おもしろいことに、この目印は「二相性(バイフェージック)」という、少し変わった効き方をします。付け足すグルタミン酸の数が1個から8個ほどへ増えるにつれて、スパスチンの切る力は急激に強まります。ところが、ちょうどよい数を超えて付けすぎると、今度は逆に切る力が弱まっていくのです[7]。ボリュームつまみのように、上げすぎると音がかえって絞られる、というイメージです。

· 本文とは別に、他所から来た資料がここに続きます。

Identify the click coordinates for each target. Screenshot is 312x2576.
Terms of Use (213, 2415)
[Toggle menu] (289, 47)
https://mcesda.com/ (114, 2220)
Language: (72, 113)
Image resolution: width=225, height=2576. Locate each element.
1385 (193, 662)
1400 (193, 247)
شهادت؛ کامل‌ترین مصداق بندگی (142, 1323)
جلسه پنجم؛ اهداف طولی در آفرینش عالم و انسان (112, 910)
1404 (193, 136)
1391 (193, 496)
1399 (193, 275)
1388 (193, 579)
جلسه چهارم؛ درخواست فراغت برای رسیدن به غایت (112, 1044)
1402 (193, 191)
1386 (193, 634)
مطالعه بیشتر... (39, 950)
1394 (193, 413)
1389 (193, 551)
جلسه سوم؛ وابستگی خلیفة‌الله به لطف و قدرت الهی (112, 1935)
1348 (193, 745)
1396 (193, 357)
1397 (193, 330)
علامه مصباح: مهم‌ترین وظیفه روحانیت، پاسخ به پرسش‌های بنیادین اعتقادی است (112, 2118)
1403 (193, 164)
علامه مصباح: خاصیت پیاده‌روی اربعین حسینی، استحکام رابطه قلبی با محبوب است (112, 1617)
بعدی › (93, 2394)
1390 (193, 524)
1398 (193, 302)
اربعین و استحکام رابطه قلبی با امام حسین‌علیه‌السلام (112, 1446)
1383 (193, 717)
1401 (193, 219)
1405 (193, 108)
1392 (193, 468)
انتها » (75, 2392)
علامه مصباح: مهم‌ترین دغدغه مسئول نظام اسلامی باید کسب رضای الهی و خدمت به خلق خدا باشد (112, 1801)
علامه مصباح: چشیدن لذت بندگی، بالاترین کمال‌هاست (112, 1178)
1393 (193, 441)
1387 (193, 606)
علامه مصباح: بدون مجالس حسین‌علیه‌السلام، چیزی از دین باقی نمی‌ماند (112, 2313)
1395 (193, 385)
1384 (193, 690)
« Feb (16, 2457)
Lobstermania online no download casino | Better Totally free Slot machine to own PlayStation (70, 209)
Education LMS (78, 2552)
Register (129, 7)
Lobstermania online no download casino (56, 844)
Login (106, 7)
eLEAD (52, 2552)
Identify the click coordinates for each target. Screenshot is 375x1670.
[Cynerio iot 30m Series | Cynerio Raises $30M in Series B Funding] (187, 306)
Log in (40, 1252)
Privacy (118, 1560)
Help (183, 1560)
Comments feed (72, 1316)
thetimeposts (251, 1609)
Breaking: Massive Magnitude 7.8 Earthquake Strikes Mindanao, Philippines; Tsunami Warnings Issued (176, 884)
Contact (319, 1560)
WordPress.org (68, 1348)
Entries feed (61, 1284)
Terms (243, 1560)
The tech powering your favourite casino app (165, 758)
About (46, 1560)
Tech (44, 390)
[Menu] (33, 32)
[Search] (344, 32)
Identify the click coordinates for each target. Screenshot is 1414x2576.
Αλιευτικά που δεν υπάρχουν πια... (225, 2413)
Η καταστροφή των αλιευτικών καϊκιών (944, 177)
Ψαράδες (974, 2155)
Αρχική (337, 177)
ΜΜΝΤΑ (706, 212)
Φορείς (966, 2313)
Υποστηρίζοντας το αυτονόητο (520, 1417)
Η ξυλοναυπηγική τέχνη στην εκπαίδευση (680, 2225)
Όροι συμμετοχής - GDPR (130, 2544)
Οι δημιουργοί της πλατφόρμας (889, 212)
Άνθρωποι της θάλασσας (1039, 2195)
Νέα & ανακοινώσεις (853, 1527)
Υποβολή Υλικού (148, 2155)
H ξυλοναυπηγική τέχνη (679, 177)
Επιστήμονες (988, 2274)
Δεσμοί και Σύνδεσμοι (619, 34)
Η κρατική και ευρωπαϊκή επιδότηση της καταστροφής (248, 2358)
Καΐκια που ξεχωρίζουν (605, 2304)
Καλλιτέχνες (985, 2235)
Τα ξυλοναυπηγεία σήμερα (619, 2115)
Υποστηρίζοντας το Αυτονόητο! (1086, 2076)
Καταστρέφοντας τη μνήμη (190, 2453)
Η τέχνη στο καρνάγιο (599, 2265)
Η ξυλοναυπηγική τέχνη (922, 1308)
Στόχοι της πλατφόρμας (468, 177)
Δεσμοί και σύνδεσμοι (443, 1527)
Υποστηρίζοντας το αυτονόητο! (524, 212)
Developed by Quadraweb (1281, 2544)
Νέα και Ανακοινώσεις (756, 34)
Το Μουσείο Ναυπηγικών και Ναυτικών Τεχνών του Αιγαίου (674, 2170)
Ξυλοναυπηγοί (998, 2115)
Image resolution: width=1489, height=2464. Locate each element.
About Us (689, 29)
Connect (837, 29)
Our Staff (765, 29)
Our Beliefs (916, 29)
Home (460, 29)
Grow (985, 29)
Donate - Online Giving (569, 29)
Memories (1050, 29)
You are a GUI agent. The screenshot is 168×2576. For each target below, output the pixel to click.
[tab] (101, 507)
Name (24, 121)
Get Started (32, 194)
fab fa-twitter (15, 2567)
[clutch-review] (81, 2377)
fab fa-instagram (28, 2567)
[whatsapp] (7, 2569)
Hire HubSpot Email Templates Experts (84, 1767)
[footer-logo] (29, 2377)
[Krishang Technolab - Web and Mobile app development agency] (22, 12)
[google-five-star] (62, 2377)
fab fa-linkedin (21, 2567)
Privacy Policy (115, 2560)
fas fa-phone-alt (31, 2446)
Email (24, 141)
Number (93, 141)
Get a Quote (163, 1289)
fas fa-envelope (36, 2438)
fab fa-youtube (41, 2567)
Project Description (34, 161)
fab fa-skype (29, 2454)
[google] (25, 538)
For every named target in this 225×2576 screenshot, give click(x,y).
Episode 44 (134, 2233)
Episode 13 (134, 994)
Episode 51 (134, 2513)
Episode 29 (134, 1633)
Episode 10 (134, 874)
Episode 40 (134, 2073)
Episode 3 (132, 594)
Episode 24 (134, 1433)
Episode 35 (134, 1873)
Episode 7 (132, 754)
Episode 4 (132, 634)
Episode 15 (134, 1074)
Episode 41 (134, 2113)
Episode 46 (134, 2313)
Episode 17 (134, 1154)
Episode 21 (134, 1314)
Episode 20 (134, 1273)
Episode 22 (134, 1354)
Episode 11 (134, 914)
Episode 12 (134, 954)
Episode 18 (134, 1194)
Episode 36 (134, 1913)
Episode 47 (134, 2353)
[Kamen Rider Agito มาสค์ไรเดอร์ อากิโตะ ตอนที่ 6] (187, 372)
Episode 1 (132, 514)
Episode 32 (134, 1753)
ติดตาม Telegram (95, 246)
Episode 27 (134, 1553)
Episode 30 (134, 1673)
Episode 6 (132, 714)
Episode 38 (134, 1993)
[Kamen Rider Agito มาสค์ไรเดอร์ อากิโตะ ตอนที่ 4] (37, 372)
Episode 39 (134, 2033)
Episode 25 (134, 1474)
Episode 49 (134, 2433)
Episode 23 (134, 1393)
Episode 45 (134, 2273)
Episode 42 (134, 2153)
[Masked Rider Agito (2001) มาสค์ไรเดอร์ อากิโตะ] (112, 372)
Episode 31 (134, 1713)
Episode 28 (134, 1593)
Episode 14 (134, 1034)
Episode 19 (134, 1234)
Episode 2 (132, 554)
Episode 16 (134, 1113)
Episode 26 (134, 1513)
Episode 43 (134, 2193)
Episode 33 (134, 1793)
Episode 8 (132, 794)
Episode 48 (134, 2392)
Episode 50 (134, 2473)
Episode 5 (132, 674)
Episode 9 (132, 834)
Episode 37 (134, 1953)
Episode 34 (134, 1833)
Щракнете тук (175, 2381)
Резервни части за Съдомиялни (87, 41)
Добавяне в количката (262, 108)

この巧妙なしくみのおかげで、神経細胞のような複雑な細胞は、特定の場所にある安定した微小管だけをねらって切る、といった精密な調節ができます。切りすぎも切らなさすぎも防ぎながら、細胞骨格のかたちを最適に保っているのです。
院長コラム:なぜ「切る酵素」がこんなに繊細なのか
分子の名前だけを見ると、スパスチンはただ微小管を切る乱暴な酵素のように思えるかもしれません。けれども実際には、切る場所も量も、微小管の側の目印を読みながら細かく加減しています。細胞にとって微小管は、荷物を運ぶ大切なレールです。むやみに切れば物流が止まってしまいます。切る力そのものより、その加減を担うしくみの繊細さにこそ、この分子の本質があると感じます。
5. 2種類のアイソフォーム ─ M1とM87の分担
🔍 関連記事:アイソフォーム/選択的スプライシング
1つのSPAST遺伝子からは、読み始める位置(翻訳開始点)を変えることで、大きく2種類のスパスチンがつくり分けられます。これをアイソフォームといいます。同じ遺伝子から生まれるのに、細胞の中での居場所も役割も違うのが特徴です[3]。
ここで少しややこしいのが、量の多さと病態への関与が必ずしも同じではない点です。体の中の量でいえば、全身に広く分布する短い型(M87)のほうが多数派です。一方、一部のSPAST病的変異を用いた研究では、膜につながる長い型(M1)のほうが変異タンパク質として蓄積しやすく、M87より強い毒性を示すことが報告されています[8]。したがって、SPG4の病態をすべてM1毒性だけで説明することはできませんが、一部の変異ではM1の毒性獲得が重要な病態機序となる可能性があります。M1が膜に結びつく性質などが、変異タンパク質の蓄積や細胞毒性の違いに関与すると考えられています[9]。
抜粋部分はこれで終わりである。